Cependant : qui donc cuisine en
cette maison, la femme ou l'homme, ou encore tel chasseur, homme ou femme, qui
ne laisserait à personne le soin d'accommoder son gibier ? Qui cuisine, et
pour qui ?
Reprenons. S'il n'y avait pas ces
grains détachés, il n'y aurait pas d'histoire, il n'y aurait pas ce lyrisme
contenu, il n'y aurait qu'un froid morceau de peinture. Quelque chose va se
passer, parce que quelque chose se passe en cet instant. Un moment de la
gourmandise (grappiller au passage quelque grain, pour y goûter) ? Un
moment d'hésitation, un moment d'invention, le moment d'une décision ?
Mettrons-nous vraiment des raisins ? Tous les raisins (une autre farce que
les entrailles, recette moins paradoxale et moins classique à la fois) ?

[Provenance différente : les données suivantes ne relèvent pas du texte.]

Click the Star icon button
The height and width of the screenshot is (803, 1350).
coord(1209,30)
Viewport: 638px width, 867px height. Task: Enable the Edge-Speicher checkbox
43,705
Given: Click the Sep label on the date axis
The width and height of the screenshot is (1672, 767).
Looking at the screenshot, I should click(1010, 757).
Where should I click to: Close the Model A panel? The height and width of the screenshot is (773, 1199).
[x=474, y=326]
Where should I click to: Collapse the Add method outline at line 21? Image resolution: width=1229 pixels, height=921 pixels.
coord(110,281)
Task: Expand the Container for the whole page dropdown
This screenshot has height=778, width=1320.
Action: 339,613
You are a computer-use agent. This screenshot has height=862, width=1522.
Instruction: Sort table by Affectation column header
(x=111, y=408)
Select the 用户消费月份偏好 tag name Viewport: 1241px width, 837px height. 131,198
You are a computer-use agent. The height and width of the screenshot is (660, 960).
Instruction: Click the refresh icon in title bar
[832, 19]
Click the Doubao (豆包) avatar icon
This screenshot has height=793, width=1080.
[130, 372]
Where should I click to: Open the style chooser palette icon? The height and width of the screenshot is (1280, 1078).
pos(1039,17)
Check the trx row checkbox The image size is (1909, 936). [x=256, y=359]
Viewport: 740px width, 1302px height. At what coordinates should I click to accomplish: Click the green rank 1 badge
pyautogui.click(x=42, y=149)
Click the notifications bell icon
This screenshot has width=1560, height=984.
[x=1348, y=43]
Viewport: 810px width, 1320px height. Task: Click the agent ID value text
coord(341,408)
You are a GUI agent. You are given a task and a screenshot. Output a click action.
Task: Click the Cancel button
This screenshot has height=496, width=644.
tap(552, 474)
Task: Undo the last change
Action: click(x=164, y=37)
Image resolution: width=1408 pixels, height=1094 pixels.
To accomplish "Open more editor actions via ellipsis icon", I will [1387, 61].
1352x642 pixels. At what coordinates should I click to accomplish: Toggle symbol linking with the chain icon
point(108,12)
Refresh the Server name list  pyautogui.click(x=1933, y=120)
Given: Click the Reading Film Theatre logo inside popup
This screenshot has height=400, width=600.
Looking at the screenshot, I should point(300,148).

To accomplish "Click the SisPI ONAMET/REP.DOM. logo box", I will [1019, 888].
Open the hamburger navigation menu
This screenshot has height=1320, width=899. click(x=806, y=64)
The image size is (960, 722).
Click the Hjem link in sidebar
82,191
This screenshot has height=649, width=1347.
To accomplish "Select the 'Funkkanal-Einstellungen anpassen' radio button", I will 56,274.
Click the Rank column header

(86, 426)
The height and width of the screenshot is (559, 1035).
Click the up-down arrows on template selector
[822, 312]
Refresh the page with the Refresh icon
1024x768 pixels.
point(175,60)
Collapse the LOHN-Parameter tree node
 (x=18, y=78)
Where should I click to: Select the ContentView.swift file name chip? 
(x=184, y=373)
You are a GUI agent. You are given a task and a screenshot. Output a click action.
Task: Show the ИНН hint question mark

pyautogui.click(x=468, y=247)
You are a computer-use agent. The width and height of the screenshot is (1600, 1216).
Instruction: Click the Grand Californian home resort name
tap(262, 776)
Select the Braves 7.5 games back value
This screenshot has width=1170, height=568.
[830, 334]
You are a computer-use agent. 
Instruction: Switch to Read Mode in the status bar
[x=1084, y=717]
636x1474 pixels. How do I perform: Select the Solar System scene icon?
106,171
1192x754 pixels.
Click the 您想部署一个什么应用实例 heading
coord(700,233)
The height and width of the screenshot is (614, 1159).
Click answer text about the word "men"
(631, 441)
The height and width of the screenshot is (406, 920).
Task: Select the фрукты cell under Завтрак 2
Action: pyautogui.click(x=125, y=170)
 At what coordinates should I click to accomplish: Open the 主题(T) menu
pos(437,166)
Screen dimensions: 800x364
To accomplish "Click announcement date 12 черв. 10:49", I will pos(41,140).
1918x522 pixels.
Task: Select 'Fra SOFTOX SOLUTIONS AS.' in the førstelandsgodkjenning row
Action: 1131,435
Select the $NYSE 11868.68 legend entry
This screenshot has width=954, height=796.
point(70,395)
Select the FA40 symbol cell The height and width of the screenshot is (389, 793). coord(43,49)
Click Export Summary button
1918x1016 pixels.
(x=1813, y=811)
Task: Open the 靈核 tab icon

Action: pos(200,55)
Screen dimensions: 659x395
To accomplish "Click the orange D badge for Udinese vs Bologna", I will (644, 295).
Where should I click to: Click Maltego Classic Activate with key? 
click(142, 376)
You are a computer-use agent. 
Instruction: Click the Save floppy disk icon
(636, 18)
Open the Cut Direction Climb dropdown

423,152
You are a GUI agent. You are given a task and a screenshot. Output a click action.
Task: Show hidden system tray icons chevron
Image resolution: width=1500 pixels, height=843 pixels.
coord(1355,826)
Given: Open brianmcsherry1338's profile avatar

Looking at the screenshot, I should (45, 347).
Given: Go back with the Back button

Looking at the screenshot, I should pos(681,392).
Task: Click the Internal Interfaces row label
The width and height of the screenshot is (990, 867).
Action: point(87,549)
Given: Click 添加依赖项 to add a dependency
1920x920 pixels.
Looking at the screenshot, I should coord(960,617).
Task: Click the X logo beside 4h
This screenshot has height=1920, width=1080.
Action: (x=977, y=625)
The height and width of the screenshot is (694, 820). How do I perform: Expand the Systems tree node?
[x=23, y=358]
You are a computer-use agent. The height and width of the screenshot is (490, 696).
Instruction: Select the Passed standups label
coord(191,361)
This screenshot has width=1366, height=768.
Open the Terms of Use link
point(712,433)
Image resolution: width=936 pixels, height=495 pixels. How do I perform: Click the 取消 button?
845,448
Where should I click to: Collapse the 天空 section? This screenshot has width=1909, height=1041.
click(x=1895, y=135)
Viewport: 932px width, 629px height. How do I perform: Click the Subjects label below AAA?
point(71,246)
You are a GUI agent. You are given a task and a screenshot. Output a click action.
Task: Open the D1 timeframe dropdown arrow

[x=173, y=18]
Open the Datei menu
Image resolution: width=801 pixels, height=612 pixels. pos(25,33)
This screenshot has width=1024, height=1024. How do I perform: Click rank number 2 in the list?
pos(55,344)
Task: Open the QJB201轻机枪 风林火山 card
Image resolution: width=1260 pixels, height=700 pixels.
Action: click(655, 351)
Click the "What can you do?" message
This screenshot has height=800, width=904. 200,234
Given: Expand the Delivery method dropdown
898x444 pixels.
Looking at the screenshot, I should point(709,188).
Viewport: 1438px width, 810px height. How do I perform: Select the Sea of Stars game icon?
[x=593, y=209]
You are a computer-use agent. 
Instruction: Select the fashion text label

Ou bien quelques raisins (un mélange des entrailles et des raisins) ?
Noirs ou blancs ? Plutôt des blancs ? Que faire alors du reste des
raisins ? Les réserver pour le dessert ? Le temps est suspendu dans
un moment de son activité féconde et imprévisible…
Ce moment-là est celui qui permet
d'introduire dans l'ordre instantané de la peinture le temps dramatique des
humains et les occasions qu'il offre à leur (à notre) plaisir, à leur et à
notre pensée. C'est l'instant, décidé par le peintre au travail en sa propre
cuisine de toiles, de pinceaux et de couleurs : effaçant la personne de la
cuisinière ou du cuisinier, il efface aussi la sienne au profit de son seul
faire et d'une idée naissante et gardée au frais pour nous, sinon pour toujours
(qui pourrait bien dire cela, même devant un Chardin ?), pour le temps au
moins que des personnes regarderont son œuvre. Dans le geste en effet
décomposable de l'égrenage de deux grappes — un geste attentif, et qui
appelle l'attention — le peintre a saisi l'approche de ce « dernier
instant », qui sera celui de plumer la bécasse.
Dans l'espace plan de sa toile, il
laisse voir aussi l'autre espèce du temps, celle des durées, plus ou moins
longues, plus ou moins ménagées : du mûrissement des fruits, du faisandage
des viandes, des façons du pain et de ses manières de se lever et de se laisser
cuire, de s'exposer et de se conserver, de se durcir puis de tomber en
poussière — et le temps passé à parcourir la campagne, à lever la bécasse,
à épauler, suivre son vol, presser la détente… Ici toutes ces nourritures
seront consommées ensemble, chacune parvenue au point idéal de sa maturité,
telles que l'expérience accumulée dans la cuisine les a choisies et que la
peinture les a réunies dans sa lumière.
L'homme ne vit pas seulement de pain, ni même de la parole de
Dieu, mais encore des mets simples et raffinés, et paradoxaux, que lui offrent
la nature de chaque chose, les inventions culinaires de son ingéniosité,
— et les ressources des représentations de sa nourriture et de sa vie.